> [Instruction 1]
In the passage on Descartes's publishing plans, with which Leiden publisher did Descartes sign a contract on December 2, 1636?

> [Exercise text]
* * * *

The evolution of this project can be followed closely in the correspondence with Huygens and Marin Mersenne. In September or October 1635 Descartes decided to publish his Dioptrics with the Leiden Elzeviers, but the plague prevented him from going to Leiden and to supervise the printing. In November he added the Meteors and decided that the whole would be preceded by a short introduction, which corresponds presumably to the actual Sixth Part of the Discourse. When in January 1636 Descartes finally did move to Leiden, Elzeviers no longer showed any interest and Descartes sought another publisher and even considered the possibility of having his book printed in France. But the delay also allowed him to revise his plans and include some other work as well. At that point Descartes thought of a book of 50 to 60 leaves (that is, 200 to 280 pages), which would consist of four parts: a first part in which he presents his method and proves the existence of God and the incorporeality of the soul; a second containing his thoughts on light and vision; a third on meteorology; and a fourth on geometry. A few months later he decided to publish his book with the Leiden publisher Jean Maire (or Le Maire), with whom Descartes signed a contract on December 2, 1636. The drawings for the engravings were made by Frans van Schooten.

* * * *

> [Records provided]
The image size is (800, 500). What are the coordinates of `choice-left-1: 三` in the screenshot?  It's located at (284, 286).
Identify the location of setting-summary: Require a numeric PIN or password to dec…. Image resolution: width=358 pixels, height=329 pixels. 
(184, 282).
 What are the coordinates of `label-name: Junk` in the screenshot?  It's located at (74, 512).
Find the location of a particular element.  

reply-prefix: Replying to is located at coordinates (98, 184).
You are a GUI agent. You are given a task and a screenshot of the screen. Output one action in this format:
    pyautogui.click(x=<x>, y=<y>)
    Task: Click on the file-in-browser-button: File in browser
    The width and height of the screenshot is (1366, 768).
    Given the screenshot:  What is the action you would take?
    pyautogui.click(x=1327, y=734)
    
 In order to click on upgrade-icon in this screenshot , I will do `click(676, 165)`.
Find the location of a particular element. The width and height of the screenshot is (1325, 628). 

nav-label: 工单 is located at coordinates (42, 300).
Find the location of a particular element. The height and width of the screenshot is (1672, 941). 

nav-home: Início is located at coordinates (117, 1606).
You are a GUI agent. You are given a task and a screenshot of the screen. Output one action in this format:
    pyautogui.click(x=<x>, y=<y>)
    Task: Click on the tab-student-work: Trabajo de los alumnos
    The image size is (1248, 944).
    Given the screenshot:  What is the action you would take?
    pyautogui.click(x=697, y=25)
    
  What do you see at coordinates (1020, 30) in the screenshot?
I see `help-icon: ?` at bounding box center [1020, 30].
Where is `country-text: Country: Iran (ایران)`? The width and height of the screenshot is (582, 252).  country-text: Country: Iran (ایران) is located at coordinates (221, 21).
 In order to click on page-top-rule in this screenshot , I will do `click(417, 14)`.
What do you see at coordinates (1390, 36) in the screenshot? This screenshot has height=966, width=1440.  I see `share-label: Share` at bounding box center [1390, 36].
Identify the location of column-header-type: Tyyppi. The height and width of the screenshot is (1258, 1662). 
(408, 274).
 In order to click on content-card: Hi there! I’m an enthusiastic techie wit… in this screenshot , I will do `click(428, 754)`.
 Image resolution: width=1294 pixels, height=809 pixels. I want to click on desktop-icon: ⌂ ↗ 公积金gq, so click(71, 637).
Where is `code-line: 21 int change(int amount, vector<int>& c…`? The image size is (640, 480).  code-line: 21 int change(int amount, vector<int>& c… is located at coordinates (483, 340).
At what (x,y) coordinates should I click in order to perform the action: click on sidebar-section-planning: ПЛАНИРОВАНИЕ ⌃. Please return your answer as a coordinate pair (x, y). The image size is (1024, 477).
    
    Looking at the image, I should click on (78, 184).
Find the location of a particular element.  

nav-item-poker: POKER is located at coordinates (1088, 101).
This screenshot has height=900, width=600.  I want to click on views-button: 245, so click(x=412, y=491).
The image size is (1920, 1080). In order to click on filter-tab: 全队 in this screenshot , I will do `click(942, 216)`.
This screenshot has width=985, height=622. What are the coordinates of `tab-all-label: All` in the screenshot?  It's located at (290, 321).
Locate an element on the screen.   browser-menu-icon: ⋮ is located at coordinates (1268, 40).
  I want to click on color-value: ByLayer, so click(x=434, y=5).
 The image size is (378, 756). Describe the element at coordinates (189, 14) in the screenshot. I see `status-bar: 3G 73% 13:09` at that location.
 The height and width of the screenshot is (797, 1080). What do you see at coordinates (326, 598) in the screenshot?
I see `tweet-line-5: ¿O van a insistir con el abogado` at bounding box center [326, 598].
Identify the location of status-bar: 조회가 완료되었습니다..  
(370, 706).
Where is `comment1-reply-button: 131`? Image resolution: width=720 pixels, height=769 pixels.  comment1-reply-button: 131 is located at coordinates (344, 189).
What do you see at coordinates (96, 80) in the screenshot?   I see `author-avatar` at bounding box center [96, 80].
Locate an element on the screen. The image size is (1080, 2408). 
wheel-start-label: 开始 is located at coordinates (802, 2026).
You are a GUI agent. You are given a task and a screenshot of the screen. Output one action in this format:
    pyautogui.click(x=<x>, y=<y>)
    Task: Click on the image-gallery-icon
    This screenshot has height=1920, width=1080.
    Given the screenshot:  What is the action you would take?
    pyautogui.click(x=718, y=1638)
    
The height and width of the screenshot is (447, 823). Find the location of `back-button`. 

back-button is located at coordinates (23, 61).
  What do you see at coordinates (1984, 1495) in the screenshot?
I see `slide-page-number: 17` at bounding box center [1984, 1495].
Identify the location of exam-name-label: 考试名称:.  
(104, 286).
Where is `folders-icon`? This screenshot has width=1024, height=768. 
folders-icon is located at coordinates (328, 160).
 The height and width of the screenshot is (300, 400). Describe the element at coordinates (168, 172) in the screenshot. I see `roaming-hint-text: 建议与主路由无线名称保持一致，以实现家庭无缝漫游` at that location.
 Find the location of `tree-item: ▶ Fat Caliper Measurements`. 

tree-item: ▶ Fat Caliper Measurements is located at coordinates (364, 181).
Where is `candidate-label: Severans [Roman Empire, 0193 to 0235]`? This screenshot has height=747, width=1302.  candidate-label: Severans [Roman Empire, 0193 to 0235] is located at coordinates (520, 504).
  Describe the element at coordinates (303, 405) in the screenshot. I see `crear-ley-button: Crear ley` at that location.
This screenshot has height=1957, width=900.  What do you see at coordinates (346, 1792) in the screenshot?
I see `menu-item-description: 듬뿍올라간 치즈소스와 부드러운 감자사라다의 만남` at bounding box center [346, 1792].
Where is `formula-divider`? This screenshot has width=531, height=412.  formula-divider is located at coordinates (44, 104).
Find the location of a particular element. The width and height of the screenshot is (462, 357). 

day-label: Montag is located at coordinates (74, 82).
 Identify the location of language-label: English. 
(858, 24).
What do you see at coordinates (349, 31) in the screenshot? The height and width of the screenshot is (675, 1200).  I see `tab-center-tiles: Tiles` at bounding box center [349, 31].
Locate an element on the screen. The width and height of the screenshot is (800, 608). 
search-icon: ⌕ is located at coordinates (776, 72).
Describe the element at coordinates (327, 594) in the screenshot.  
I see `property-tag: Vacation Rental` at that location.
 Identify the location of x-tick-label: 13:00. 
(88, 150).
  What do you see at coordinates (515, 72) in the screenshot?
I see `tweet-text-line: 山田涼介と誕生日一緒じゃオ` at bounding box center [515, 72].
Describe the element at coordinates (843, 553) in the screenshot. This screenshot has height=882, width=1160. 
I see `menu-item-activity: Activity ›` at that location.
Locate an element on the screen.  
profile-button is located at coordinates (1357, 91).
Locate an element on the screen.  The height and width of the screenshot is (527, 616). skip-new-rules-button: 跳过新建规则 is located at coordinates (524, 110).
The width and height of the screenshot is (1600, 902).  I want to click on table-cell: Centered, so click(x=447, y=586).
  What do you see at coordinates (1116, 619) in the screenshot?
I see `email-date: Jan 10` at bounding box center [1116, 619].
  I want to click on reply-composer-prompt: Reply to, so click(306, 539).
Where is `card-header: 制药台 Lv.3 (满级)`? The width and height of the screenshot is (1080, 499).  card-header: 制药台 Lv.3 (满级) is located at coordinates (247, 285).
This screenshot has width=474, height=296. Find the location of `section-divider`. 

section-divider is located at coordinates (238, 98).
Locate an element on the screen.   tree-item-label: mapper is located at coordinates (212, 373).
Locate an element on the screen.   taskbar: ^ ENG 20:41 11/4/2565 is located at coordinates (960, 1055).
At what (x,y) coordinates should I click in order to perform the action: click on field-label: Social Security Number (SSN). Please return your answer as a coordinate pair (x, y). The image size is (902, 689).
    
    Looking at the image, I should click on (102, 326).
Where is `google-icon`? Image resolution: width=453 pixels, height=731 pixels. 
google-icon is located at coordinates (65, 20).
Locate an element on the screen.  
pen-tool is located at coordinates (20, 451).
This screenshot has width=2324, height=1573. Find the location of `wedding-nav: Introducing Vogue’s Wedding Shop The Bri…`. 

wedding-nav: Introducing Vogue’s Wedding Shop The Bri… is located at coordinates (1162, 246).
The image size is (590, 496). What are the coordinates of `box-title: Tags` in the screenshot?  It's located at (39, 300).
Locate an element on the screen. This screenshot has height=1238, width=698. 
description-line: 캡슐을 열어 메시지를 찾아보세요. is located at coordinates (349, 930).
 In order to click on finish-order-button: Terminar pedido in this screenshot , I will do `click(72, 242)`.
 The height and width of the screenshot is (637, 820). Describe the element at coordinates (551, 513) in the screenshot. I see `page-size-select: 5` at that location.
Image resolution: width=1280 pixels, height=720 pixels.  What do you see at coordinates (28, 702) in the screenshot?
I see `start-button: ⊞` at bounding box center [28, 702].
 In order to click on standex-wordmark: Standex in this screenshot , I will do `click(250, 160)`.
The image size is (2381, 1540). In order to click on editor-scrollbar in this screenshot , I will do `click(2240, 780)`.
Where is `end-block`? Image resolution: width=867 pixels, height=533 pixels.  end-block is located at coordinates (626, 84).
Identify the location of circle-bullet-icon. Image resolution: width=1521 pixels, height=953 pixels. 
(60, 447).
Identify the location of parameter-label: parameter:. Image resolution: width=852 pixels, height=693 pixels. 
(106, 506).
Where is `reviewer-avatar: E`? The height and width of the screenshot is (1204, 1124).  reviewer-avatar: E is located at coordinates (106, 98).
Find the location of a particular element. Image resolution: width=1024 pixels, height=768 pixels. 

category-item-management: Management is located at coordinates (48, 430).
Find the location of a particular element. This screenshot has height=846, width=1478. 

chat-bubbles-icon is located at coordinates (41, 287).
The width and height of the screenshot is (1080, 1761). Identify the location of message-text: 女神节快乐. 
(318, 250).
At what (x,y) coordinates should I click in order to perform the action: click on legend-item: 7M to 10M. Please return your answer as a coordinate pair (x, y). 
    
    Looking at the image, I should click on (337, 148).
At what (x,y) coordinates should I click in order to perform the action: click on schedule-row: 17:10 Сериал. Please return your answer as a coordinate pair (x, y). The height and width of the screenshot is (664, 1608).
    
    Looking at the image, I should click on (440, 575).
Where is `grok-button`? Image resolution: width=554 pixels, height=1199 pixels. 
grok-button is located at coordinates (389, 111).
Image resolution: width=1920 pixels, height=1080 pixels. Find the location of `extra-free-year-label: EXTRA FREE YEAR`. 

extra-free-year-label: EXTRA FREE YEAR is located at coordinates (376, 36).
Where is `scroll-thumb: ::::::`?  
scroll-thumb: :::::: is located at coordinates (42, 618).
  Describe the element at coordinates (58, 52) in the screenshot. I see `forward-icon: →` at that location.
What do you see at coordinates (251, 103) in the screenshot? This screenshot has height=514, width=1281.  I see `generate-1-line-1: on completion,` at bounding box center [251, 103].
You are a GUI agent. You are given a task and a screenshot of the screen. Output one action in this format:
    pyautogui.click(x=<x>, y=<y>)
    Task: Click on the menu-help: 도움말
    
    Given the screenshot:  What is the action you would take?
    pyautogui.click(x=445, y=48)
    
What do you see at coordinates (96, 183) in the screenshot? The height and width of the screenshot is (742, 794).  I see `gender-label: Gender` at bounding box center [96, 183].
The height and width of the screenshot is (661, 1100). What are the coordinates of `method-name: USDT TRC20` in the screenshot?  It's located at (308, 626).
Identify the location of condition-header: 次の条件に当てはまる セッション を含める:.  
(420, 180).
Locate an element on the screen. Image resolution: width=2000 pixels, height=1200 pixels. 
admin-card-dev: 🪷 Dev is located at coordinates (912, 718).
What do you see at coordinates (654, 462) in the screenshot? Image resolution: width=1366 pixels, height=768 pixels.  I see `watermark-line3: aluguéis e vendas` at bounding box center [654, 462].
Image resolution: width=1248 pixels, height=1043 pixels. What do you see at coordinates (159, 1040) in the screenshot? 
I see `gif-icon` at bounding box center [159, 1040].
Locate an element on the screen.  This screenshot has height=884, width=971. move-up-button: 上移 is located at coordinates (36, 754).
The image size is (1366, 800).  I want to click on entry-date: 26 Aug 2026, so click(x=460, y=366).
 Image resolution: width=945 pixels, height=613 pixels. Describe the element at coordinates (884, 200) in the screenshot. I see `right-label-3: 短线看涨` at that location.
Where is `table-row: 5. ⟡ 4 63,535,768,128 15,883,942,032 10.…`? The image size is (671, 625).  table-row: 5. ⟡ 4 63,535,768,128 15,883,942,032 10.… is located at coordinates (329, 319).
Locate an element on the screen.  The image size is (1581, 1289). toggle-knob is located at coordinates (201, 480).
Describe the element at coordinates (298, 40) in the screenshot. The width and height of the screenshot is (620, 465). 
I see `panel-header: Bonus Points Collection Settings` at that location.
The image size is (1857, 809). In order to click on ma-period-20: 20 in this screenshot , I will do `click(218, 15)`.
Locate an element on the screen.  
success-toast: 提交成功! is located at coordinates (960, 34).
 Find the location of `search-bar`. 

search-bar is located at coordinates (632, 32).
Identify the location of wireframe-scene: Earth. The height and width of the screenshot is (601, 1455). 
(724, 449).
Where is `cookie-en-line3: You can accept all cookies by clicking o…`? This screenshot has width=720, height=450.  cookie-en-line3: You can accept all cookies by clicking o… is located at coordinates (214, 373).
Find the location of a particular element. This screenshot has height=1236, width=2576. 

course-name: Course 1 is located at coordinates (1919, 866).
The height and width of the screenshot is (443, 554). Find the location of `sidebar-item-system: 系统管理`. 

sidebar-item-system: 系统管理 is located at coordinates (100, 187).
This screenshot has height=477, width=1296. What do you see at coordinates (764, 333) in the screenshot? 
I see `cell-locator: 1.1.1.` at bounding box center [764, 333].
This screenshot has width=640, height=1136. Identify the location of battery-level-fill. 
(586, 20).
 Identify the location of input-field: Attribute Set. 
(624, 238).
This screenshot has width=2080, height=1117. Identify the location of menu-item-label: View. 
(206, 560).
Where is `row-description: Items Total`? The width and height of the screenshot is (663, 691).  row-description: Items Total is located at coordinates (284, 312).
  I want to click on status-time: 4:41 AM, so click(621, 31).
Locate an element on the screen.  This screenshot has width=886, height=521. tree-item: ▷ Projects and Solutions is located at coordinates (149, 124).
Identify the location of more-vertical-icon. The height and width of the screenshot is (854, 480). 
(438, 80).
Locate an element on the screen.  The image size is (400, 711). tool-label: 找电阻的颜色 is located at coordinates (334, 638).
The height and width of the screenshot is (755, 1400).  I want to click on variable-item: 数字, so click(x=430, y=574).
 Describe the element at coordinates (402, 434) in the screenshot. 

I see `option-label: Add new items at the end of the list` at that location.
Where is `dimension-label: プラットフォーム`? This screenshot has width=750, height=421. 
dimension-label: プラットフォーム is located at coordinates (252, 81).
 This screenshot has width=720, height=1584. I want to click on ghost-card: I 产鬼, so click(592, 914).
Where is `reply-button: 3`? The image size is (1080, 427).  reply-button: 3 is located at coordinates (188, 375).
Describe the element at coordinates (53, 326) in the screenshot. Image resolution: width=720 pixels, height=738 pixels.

* * * *

> [Instruction 2]
Copy word for word the part of the rows that opens with the line containing "pixels, height=1199 pixels." and closes with the line containing "What do you see at coordinates (251, 103)".

> [Task answer 1]
Jean Maire (or Le Maire).

> [Task answer 2]
Where is `grok-button`? Image resolution: width=554 pixels, height=1199 pixels. 
grok-button is located at coordinates (389, 111).
Image resolution: width=1920 pixels, height=1080 pixels. Find the location of `extra-free-year-label: EXTRA FREE YEAR`. 

extra-free-year-label: EXTRA FREE YEAR is located at coordinates (376, 36).
Where is `scroll-thumb: ::::::`?  
scroll-thumb: :::::: is located at coordinates (42, 618).
  Describe the element at coordinates (58, 52) in the screenshot. I see `forward-icon: →` at that location.
What do you see at coordinates (251, 103) in the screenshot? This screenshot has height=514, width=1281.  I see `generate-1-line-1: on completion,` at bounding box center [251, 103].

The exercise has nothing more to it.